When you’re from the West, or Midwest, as I am, it can be difficult to properly conceive of the multi-layered histories that wind through American families on the eastern seaboard. Here in Beaufort County, there are many peolpe–black and white–named Pinckney. So, I did some research and it turns out the Pinckney’s have been prominent in this area for over three hundred years.
Planter, soldier and statesman, Charles Cotesworth Pinckney, may be the most well-known member of this family, but his mother, Eliza Lucas Pinckney, has quite the storied past, as well. She took over her father’s plantations at 16, after he was called to serve as governor of Antigua. Eliza introduced indigo to the Carolina economy, which sustained the colony for 30 years. She also worked with silk, hemp and flax.

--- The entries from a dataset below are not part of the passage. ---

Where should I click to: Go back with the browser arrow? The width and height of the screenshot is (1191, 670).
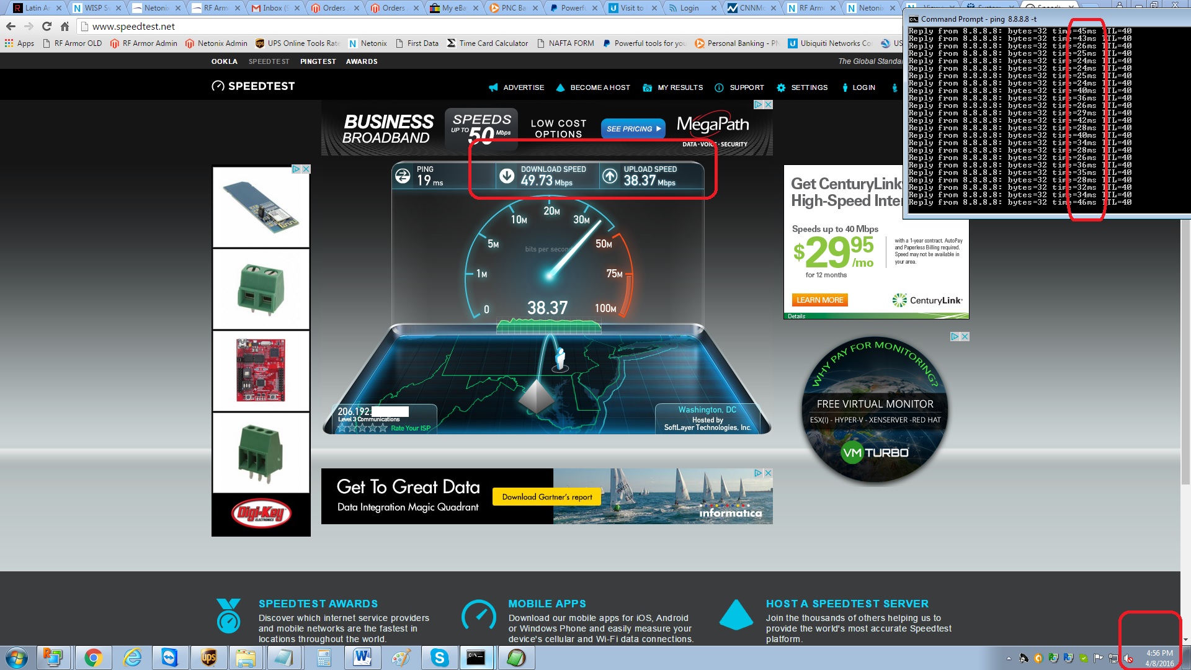[x=11, y=26]
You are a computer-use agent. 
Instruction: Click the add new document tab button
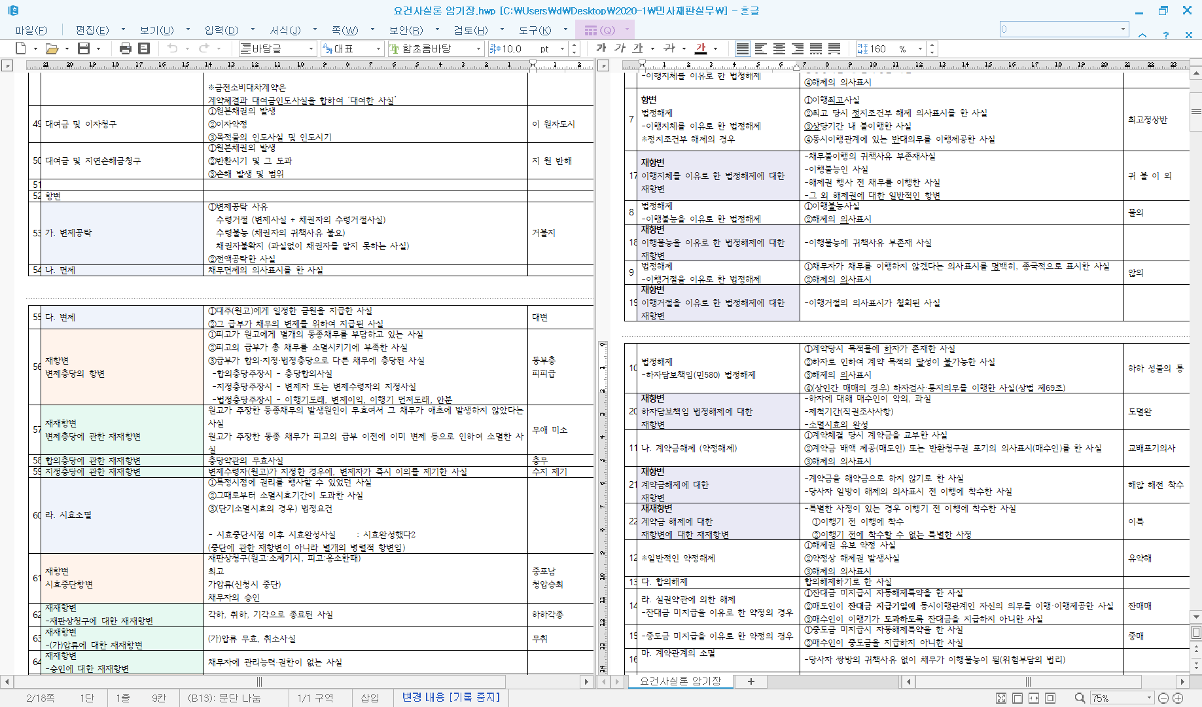751,681
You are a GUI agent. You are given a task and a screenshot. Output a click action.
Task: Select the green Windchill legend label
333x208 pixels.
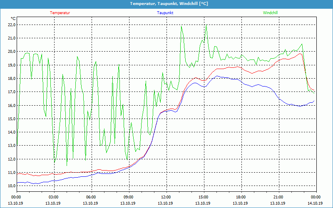(271, 13)
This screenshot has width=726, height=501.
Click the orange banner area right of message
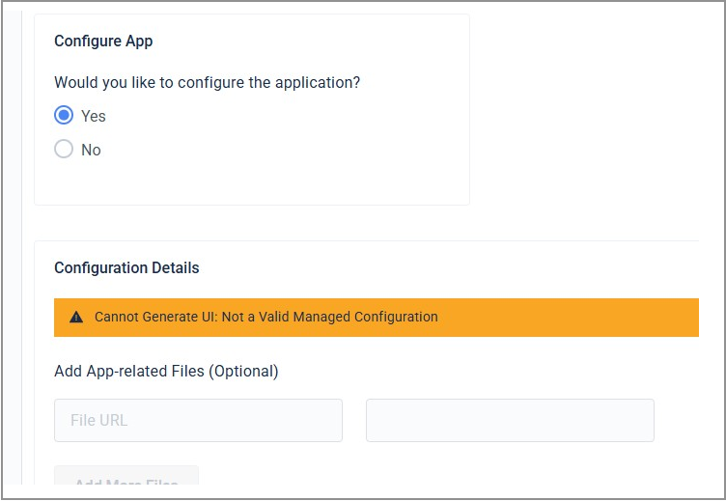point(579,317)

According to the U.S. Army web site, “Charles Cotesworth Pinckney, who represented South Carolina at the Constitutional Convention, was an American aristocrat. Like other first families of South Carolina, whose wealth and social prominence could be traced to the seventeenth century, the Pinckneys maintained close ties with the mother country and actively participated in the Royal colonial government. Nevertheless, when armed conflict threatened, Pinckney rejected Loyalist appeals and embraced the Patriot cause. Pragmatically, his decision represented an act of allegiance to the mercantile-planter class of South Carolina’s seaboard, which deeply resented Parliament’s attempt to institute political and economic control over the colonies. Yet Pinckney’s choice also had a philosophical dimension. It placed him among a small group of wealthy and powerful southerners whose profound sense of public duty obliged them to risk everything in defense of their state and the rights of its citizens.”